Every panel updates live as you change parameters below. Click a section to expand it.
Location
Latitude (°N) — how far north (negative = south) you are. Higher latitudes get lower sun angles year-round, so a horizontal shade needs to be longer to block the same amount of sun.
Longitude (°E) — your east-west position. Combined with Timezone, shifts what clock time solar noon falls at; doesn't change the sun's physical path.
Timezone (UTC+) — hours your clock is offset from UTC. Affects the displayed clock times of sunrise/noon/sunset, not the underlying physics.
Room (m)
Length (E–W) / Width (S–N) / Height — the room's interior dimensions. Bigger rooms mean light travels further before hitting a wall, and each surface's area changes, which affects the area-weighted "Total Lit %".
Height above ground — recorded for reference only (e.g. which floor you're on). Doesn't affect any calculation, since the model has no concept of nearby buildings or terrain blocking the sun.
Window (m)
Width / Height — size of the opening on the south wall. A bigger window lets in more light and lights up more area, but doesn't change the sun's angle.
Dist. from right — gap between the window's right edge and the east wall. Shifts the window's east-west position, which shifts where the lit patch lands on the floor and side walls.
Dist. from floor — gap between the window's bottom edge and the floor. Shifts the window's height, which shifts how high or low the lit patch sits.
Shade gap above window — how far above the window's top frame the shade is mounted. A bigger gap means the shade has to "reach down" further before it starts covering the window, so it needs to be longer for the same shading effect.
Shade
Length — how far the shade extends outward from the wall. Longer means more shading, especially when the sun is high.
Width — how wide the shade is, centered on the window. Must be at least as wide as the window, or the window's edges can never be fully shaded no matter the length.
Angle — tilt of the shade (0° = hangs flush down the wall, 90° = horizontal, 180° = straight up). 90° is the classic design that blocks high summer sun while letting in low winter sun.
Find minimum length for this angle — computes the shortest shade that still fully blocks the window (including any mounting gap) at summer-solstice noon, the hottest day of the year, and writes the result into Length.
Date / Time
Date / Time — the simulated moment. Drives the sun's altitude/azimuth via the solar-position formulas.
Animate dates / Animate time — continuously sweeps the date or time in a loop, so you can watch the lighting change in real time.
Jump to... — one-click shortcuts to sunrise/solar noon/sunset (for the current date) and the four solar-calendar markers (equinoxes and solstices).
Animation
Speed — how many real seconds a full simulated cycle (24h for the time animation, or the full year for the date animation) takes when you click Animate.
Grid resolution
Wall & floor grid — how finely the floor/wall heatmaps are subdivided. Higher means smoother, more accurate edges, but slower to compute.

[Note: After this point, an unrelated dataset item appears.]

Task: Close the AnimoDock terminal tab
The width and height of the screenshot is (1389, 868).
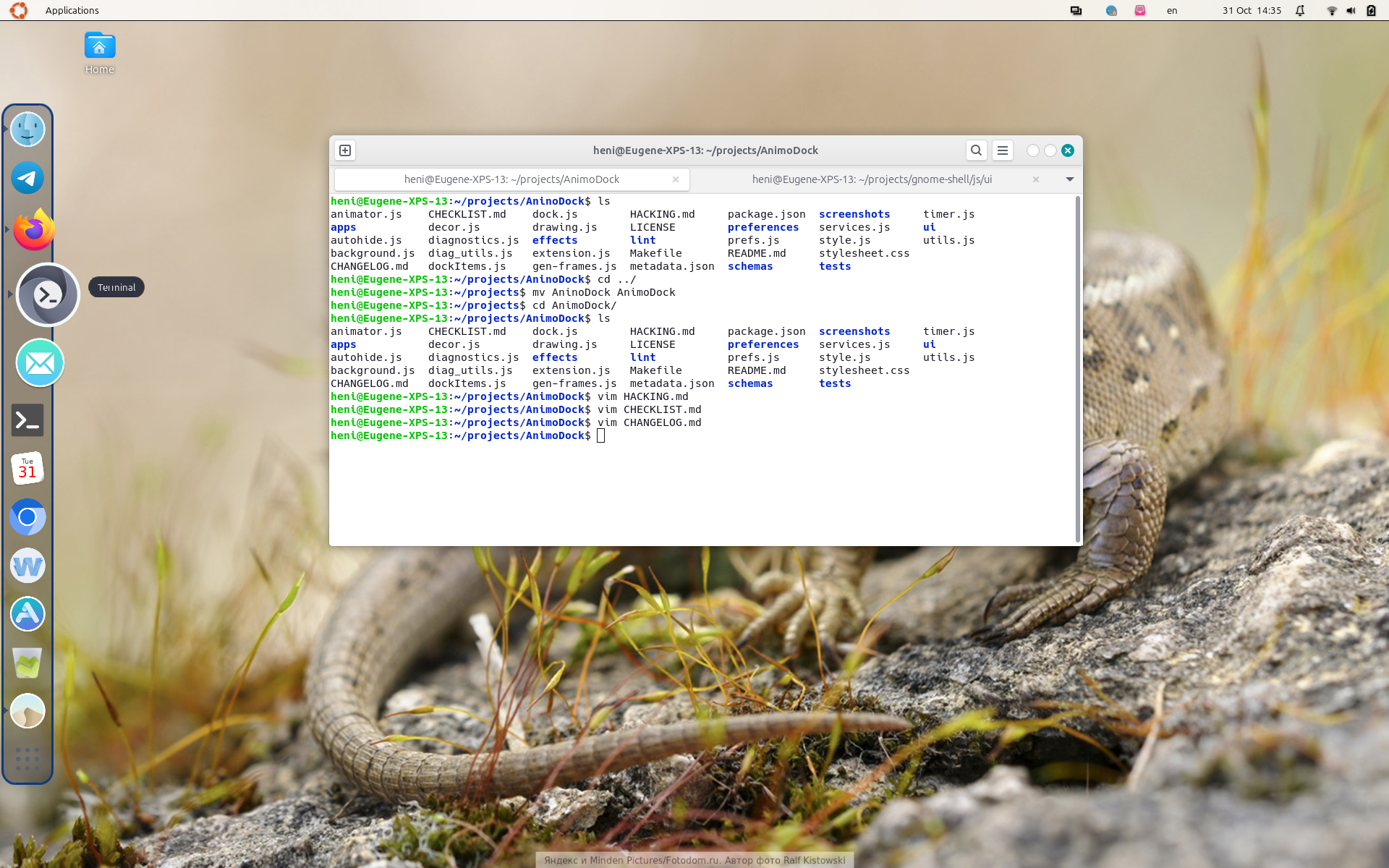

Window grid — the same idea, just for the window's own lit/shaded pattern.
Other tools
View room in 3D — an interactive 3D model of the room you can rotate, zoom, and pan, textured with the exact same lit/unlit data as the 2D panels (so it can't disagree with them). Updates live if you start an animation while it's open.
CSV report — sweeps a date/time range you choose and exports lit % per surface for every timestamp, with the full configuration recorded in the file's header.
Year overview — a 365-day calendar grid showing lit % for every day of the year, for whichever surface you pick. Defaults to each day's own solar noon, or uncheck the box inside to instead compare one fixed clock hour across the whole year. Complements the shade-length optimizer, which only checks the single worst-case day.
Save / share — copies a link that reproduces your exact current settings, or saves/loads named presets stored on this device.
Exposure heatmap — instead of one moment in time, samples many moments (evenly spaced between sunrise and sunset, for every day in a date range you choose) and shows, per cell on the floor and walls, what % of those sampled moments it was directly lit. A "Show exposure heatmap" checkbox above the panels swaps this in for the live view once computed; quick-range buttons cover a day, the current month, the current season, or the full year. Longer ranges take a few seconds (full grid resolution, every day) — a progress bar shows while it works. Each panel's colors are contrast-stretched to its own brightest/darkest cell for visibility, so brightness isn't directly comparable between surfaces — the numeric % label always shows the true average.